- Directed by: Steven Paul Contreras
- Written by: Steven Paul Contreras
- Produced by: Steven Paul Contreras
- Starring: Eric C. Bushman Denise Mora Hector Yanez
- Cinematography: Steven Paul Contreras
- Edited by: Antonio Lopez, Jr.
- Music by: Darrell Devaurs
- Distributed by: Cinema Home Video
- Release date: May 2, 1989;
- Running time: 83 minutes
- Country: United States
- Language: English

= Beasties (film) =

1989 American film

Beasties (originally entitled Bionaut) is a 1989 American horror film, written, produced and directed by Steven Paul Contreras.

==Title allusions==
The term "Beasties" is never used in the film, and is clearly designed to invoke Gremlins (which the box cites along with Back to the Future as influences), although the creatures are not the main focus of the film.

==Plot==
The film depicts an alien invasion, with extraterrestrial crafts landing on an area with many amorous teens.
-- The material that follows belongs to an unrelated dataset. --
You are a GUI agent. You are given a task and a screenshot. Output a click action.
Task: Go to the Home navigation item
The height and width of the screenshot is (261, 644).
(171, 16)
The plot deals with "Bionaut" (living) vessels, which have traveled back in time and have released small reconnaissance creatures that become violent when they get too far away from the Bionaut.

==Release==
The film was bought by David DeCoteau and 200 VHS copies were distributed in 1991.
There were only 200 copies sold, before it was withdrawn for poor sales.